Recently, the Sixth Circuit held a Louisville newspaper’s use of the forbidden phrase was not trademark infringement. It was “analogous to using ‘Derby’ to modify ‘horse,’ ‘hat,’ or ‘party.’”

See: Caroline Aiken Koster, “The Pie That Must Not Be Named,” The Wall Street Journal, April 30, 2021, p.A15.

Let’s read Our Violent 19th Century

Joanne B. Freeman, The Field of Blood (2018) (70 violent incidents in US capitol between 1830 and 1860s); Ted Widmer, Lincoln on the Verge (2020) (plots to kill Lincoln and disrupt electoral vote after election); (3) Daniel R. Biddle and Murray Dubin, Tasting Freedom (2010) (black voter murdered on way to Philadelphia polls in 1871); (4) T.J. Stiles, Jesse James (2002) (unreconstructed rebel and murderous outlaw); (5) William L. Riordan, Plunkett of Tammany Hall (1905) (making millions off “honest graft”).

See: Jon Grinspan, “Five Best,” The Wall Street Journal, May 8-9, 2021, p.C8. Grinspan is the author of “The Age of Acrimony: How Americans Fought to Fix Their Democracy, 1865-1915.”

Book store Plug

Culinary historian Jessica Harris takes a tour of Mississippi barbecue and gets in a plug for Square Books in downtown Oxford on the Square, hence the name. She has a personal library of 6,000 volumes but is always on the hunt for more.

See: Jessica Harris, “Riding Shotgun,” Garden & Gun, June-July, 2021, p.108.

In May, Netflix will launch Jessica’s four-part documentary on African-American food, High on the Hog.

Message From the Land of Dinotopia

James Gurney wrote and illustrated the wildly successful Dinotopia series, a marvelously magical world where dinosaurs and humans coexist. Gurney’s weblog “Gurney Journey”(Dec. 14, 2011) acknowledges his encouragement and support by acrossthe-Hudson neighbors Ian and Betty Ballantine. You of course know them as the paperback pioneers and founders of Bantam Books 1945 and then Ballantine Books in 1952.

Ballantine had published Lord of the Rings and the beautifully illustrated Faeries. Ian once told James “There is no problem in the world that a book can’t solve.”

Ian posed as Nallab, the third assistant librarian of Waterfall City. The head librarian is Enit which with Nallab spells Ballantine backwards.

And in an ATG brush with the famous, a Strauch grandson George (age 6) is crazy about Dinotopia and wrote a fan letter to James Gurney. With incredible kindness, James sent George a postcard.

Dagny

Dagny Janss Corcoran is so known in the art world that she has become a single-name entity. Her father was a real estate developer by day — Thousand Oaks, Idaho’s Sun Valley — and entertainer of artists of L.A.’s Cool School by night.

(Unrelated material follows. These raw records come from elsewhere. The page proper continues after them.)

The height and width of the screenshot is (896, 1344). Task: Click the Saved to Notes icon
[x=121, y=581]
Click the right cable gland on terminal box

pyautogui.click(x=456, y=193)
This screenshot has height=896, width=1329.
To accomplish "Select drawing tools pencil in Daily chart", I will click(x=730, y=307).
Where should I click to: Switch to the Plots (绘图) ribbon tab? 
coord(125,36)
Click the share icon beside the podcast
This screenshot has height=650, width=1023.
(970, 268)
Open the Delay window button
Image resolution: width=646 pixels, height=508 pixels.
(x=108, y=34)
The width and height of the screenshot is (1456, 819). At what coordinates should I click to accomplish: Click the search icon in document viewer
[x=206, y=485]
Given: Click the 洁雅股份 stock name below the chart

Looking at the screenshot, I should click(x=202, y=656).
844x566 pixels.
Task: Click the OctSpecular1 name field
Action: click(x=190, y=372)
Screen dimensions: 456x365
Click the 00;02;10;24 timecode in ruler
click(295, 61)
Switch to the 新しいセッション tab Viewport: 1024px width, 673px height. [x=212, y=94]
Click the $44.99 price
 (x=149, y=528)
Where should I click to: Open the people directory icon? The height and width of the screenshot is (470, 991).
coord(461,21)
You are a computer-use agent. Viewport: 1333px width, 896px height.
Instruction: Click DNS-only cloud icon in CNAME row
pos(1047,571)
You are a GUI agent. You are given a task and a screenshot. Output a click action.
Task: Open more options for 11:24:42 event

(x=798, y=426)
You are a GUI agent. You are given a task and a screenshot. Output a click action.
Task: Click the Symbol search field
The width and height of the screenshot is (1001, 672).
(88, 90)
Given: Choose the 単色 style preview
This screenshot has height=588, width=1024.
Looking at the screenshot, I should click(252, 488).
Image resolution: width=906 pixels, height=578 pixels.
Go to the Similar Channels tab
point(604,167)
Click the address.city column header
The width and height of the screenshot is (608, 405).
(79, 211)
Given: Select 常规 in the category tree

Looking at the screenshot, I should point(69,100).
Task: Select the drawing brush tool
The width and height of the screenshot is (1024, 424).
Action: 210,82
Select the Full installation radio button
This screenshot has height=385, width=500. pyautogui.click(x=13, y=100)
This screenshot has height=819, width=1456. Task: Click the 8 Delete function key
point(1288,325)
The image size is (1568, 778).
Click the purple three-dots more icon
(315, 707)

Dagny founded the Culver City independent book store Art Catalogues. Her inventory has more than 10,000 titles of art catalogs — new, rare, and out-of-print. She calls herself an “art advisor for books” and builds bespoke libraries for an exclusive list of private collectors.

She has been painted by David Hockney and her legs sculpted by Edward and Nancy Kienholz and mounted on the front of a Playboy pinball machine in a “feminist assemblage sculpture” (The Bronze Pinball Machine With Woman Affixed Also).

Now, the Marian Goodman Gallery has posted her to Paris to their stand-alone bookstore Librairie Marian Goodman.

See: Michael Slenske, “Next Chapter,” WSJ Magazine, May, 2021, p.64.